Work to complete: Using the listing below, print exactly everything from the line with "You are a computer-use agent. The height" down to the line with "The width and height of the screenshot is (640, 480).", both included, and nothing more.

Exercise materials:
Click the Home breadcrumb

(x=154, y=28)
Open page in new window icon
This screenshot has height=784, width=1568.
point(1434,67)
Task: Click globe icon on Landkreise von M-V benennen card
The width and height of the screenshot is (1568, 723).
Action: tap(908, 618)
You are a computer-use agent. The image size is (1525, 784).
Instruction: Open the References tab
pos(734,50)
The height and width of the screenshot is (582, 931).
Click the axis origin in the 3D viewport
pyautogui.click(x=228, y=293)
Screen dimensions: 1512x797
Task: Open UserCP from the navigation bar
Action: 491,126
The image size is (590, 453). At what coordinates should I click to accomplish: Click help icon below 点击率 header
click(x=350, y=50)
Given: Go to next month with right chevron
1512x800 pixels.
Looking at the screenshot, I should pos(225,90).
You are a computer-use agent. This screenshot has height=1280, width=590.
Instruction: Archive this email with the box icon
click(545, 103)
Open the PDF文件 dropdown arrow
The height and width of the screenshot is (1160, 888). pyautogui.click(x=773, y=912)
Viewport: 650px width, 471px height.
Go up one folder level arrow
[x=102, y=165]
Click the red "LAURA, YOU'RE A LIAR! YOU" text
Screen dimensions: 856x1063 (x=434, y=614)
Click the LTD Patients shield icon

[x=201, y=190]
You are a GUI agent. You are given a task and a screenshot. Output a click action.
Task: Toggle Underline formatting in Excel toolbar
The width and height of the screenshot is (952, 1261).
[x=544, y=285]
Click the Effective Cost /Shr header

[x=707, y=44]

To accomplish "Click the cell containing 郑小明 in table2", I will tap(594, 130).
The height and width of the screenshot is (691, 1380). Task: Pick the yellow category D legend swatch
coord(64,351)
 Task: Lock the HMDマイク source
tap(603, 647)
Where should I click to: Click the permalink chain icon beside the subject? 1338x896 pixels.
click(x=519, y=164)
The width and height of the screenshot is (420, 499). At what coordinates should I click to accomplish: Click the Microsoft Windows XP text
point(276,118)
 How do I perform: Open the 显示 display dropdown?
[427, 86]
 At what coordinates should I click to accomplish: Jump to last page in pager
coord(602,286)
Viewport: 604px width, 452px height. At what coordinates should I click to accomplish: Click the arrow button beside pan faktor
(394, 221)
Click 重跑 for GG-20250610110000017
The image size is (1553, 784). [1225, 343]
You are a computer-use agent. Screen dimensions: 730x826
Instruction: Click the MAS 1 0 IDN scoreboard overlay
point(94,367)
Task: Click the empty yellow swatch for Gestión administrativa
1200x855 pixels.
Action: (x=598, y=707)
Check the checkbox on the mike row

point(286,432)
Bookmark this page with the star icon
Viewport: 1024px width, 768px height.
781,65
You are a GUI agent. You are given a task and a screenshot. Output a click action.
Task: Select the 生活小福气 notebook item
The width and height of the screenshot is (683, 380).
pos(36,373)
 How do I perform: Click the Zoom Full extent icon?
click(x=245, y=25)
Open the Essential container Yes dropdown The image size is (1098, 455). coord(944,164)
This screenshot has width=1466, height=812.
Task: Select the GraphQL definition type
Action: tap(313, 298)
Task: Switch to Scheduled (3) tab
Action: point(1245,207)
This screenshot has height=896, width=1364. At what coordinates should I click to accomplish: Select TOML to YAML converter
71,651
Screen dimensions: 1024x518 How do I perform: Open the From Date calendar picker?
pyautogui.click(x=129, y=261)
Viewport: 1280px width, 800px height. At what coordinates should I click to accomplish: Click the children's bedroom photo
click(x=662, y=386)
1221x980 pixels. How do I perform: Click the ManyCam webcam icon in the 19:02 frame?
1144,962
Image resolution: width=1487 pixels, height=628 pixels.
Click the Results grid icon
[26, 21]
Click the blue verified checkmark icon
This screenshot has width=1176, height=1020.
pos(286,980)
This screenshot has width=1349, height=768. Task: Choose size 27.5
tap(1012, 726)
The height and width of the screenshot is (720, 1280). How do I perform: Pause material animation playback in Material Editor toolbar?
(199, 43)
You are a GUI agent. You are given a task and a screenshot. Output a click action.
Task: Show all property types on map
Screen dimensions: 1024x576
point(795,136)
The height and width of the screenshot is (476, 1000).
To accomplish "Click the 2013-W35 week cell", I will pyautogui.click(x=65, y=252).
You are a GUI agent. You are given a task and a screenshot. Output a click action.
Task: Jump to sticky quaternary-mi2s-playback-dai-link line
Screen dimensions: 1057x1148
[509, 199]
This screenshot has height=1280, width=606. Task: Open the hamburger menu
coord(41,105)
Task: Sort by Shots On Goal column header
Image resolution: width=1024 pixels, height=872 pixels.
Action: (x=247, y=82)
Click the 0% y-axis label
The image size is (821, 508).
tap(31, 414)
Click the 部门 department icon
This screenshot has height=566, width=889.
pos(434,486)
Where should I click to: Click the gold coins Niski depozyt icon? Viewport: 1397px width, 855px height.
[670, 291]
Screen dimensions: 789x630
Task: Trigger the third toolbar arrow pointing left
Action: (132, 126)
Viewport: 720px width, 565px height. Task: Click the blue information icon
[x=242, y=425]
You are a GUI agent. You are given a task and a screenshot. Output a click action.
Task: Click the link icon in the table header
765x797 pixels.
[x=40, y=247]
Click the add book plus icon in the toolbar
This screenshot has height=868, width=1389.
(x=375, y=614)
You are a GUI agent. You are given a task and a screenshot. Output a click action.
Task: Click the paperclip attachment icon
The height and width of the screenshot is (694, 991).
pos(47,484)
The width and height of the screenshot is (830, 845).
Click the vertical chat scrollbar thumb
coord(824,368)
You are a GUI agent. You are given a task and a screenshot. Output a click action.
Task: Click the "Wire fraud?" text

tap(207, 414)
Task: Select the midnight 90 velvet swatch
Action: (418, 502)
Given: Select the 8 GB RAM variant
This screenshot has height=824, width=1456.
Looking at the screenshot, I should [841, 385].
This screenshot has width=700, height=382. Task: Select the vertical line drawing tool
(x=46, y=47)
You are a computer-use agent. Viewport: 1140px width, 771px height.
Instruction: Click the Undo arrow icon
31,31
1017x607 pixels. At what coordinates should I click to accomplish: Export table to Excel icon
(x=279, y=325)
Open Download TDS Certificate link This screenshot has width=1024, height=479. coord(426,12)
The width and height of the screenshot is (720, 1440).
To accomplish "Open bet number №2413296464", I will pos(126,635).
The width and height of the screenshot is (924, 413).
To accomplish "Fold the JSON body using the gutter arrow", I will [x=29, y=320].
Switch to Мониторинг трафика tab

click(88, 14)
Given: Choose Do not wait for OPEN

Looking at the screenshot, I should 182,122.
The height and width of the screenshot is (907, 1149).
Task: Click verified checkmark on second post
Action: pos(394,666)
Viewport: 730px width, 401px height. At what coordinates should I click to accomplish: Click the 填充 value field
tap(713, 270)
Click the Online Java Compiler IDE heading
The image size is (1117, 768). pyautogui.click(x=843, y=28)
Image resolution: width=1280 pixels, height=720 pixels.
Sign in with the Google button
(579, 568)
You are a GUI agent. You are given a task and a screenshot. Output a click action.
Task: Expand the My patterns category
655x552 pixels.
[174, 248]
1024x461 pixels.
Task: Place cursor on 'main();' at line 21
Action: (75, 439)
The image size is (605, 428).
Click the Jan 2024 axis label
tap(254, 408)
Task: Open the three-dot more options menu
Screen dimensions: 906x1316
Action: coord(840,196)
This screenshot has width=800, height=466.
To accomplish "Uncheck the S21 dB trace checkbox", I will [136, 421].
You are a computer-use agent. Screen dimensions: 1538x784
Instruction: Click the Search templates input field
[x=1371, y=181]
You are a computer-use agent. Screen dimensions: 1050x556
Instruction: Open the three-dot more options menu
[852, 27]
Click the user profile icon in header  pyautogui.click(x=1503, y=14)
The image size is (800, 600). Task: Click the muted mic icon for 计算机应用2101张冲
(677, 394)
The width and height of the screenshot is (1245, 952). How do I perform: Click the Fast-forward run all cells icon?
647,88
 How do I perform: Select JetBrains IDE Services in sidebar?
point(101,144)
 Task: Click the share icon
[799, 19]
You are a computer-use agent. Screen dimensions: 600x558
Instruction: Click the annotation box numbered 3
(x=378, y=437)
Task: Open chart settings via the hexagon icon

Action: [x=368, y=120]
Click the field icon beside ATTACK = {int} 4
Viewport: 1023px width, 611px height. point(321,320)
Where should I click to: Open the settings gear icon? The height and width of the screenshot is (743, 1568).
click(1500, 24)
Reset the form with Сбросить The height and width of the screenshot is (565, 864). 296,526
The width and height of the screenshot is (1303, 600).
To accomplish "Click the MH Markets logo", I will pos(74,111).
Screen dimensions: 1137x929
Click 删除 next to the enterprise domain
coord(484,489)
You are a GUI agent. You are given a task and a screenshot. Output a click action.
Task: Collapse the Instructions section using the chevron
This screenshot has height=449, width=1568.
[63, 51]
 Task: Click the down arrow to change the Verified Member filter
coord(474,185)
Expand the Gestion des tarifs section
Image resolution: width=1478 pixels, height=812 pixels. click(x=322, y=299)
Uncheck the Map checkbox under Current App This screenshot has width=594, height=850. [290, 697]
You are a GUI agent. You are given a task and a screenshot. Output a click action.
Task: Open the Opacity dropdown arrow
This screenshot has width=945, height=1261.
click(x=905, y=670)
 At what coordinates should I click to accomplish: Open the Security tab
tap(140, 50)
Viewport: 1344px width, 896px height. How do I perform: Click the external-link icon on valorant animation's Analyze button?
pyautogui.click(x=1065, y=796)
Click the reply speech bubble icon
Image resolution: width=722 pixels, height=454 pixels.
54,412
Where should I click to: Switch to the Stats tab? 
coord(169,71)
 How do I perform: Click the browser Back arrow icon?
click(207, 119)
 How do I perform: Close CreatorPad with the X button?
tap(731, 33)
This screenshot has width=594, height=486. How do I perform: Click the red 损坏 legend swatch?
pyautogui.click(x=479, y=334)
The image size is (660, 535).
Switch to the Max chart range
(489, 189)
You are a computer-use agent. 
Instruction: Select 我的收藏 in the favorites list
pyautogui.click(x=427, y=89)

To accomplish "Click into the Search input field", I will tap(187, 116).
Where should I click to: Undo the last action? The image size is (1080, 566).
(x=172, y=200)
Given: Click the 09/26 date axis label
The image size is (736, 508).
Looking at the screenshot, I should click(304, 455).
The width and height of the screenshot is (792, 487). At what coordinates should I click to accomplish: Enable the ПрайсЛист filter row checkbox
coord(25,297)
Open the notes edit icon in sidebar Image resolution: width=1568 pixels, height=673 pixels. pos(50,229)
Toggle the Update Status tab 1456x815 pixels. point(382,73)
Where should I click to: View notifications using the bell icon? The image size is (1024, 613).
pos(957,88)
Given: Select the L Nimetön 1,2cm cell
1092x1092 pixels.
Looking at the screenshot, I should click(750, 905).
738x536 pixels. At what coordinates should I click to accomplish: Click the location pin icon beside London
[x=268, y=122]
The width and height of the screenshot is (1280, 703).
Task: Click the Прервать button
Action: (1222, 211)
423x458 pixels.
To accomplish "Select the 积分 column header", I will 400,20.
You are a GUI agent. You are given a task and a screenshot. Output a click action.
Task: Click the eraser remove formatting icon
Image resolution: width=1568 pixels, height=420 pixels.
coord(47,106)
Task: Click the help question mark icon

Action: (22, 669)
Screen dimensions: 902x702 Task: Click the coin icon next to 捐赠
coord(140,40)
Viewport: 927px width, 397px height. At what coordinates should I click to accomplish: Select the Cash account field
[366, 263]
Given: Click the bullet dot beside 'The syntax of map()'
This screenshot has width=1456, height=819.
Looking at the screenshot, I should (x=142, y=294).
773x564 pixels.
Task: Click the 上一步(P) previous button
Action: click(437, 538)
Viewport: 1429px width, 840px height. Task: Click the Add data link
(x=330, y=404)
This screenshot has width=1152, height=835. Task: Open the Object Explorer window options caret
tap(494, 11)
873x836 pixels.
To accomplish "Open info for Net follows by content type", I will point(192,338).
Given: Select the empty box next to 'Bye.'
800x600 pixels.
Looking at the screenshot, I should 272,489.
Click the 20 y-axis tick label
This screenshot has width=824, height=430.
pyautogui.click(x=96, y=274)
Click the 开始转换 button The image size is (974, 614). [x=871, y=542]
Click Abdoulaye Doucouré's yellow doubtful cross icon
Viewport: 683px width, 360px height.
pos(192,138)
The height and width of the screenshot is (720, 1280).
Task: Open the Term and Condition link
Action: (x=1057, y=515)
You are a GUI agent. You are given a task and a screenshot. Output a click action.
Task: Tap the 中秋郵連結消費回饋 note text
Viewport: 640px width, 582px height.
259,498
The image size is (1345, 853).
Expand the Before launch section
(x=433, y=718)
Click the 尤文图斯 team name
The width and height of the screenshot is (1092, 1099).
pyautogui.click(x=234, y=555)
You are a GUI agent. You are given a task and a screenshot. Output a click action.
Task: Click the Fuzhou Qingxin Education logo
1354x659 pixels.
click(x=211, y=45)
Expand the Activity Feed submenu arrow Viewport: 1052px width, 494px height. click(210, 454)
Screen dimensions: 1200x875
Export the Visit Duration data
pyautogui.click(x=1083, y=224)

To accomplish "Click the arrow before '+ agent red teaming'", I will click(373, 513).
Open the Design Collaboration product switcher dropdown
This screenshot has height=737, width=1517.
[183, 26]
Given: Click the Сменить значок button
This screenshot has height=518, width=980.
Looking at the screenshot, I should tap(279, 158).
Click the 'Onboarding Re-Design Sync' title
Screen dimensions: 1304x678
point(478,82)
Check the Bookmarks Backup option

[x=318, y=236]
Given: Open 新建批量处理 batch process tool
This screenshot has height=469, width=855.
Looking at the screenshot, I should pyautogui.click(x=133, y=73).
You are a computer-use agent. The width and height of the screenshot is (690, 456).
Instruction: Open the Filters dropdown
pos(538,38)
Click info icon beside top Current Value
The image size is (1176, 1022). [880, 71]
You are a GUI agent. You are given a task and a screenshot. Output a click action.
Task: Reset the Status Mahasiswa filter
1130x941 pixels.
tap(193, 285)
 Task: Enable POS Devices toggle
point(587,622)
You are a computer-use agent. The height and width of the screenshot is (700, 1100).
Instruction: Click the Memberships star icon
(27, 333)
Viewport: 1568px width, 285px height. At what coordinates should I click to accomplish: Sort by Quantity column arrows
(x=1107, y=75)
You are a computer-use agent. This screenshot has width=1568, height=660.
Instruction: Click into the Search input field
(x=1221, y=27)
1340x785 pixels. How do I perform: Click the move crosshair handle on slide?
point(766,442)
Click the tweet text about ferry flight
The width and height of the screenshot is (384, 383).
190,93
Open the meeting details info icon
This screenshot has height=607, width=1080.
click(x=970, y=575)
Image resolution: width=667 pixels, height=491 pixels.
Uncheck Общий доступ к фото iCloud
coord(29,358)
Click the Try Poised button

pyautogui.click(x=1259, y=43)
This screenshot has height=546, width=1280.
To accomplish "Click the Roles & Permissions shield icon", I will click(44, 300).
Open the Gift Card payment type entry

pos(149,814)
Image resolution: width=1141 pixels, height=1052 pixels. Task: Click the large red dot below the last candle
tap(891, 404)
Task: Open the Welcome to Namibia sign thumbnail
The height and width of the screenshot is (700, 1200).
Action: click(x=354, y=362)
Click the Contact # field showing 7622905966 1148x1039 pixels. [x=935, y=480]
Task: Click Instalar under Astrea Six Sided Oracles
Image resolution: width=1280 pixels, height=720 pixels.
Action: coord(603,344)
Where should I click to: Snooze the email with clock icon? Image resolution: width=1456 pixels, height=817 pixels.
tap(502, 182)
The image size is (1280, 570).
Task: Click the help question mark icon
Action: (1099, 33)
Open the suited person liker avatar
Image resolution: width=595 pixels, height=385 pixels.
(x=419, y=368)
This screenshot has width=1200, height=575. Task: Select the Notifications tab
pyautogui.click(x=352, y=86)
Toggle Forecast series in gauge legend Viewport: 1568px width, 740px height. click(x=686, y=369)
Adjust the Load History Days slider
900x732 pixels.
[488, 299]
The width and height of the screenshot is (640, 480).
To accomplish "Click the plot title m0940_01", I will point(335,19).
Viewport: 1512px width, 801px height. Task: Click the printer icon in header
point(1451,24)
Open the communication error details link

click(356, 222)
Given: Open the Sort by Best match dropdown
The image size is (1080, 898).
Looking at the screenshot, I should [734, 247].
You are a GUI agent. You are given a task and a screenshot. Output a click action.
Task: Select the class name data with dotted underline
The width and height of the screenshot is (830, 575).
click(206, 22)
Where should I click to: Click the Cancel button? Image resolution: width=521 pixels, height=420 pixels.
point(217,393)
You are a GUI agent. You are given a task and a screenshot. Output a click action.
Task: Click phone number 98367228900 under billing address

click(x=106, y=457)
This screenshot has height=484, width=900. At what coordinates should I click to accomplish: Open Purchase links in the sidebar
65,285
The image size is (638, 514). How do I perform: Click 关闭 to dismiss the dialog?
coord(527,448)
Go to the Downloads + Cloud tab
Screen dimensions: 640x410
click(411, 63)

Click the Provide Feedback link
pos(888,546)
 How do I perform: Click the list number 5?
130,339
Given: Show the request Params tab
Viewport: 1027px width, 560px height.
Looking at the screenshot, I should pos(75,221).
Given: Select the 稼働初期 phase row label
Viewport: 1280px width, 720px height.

Solution to this task:
You are a computer-use agent. The height and width of the screenshot is (700, 1100).
Instruction: Click the Memberships star icon
(27, 333)
Viewport: 1568px width, 285px height. At what coordinates should I click to accomplish: Sort by Quantity column arrows
(x=1107, y=75)
You are a computer-use agent. This screenshot has width=1568, height=660.
Instruction: Click into the Search input field
(x=1221, y=27)
1340x785 pixels. How do I perform: Click the move crosshair handle on slide?
point(766,442)
Click the tweet text about ferry flight
The width and height of the screenshot is (384, 383).
190,93
Open the meeting details info icon
This screenshot has height=607, width=1080.
click(x=970, y=575)
Image resolution: width=667 pixels, height=491 pixels.
Uncheck Общий доступ к фото iCloud
coord(29,358)
Click the Try Poised button

pyautogui.click(x=1259, y=43)
This screenshot has height=546, width=1280.
To accomplish "Click the Roles & Permissions shield icon", I will click(44, 300).
Open the Gift Card payment type entry

pos(149,814)
Image resolution: width=1141 pixels, height=1052 pixels. Task: Click the large red dot below the last candle
tap(891, 404)
Task: Open the Welcome to Namibia sign thumbnail
The height and width of the screenshot is (700, 1200).
Action: click(x=354, y=362)
Click the Contact # field showing 7622905966 1148x1039 pixels. [x=935, y=480]
Task: Click Instalar under Astrea Six Sided Oracles
Image resolution: width=1280 pixels, height=720 pixels.
Action: coord(603,344)
Where should I click to: Snooze the email with clock icon? Image resolution: width=1456 pixels, height=817 pixels.
tap(502, 182)
The image size is (1280, 570).
Task: Click the help question mark icon
Action: (1099, 33)
Open the suited person liker avatar
Image resolution: width=595 pixels, height=385 pixels.
(x=419, y=368)
This screenshot has width=1200, height=575. Task: Select the Notifications tab
pyautogui.click(x=352, y=86)
Toggle Forecast series in gauge legend Viewport: 1568px width, 740px height. click(x=686, y=369)
Adjust the Load History Days slider
900x732 pixels.
[488, 299]
The width and height of the screenshot is (640, 480).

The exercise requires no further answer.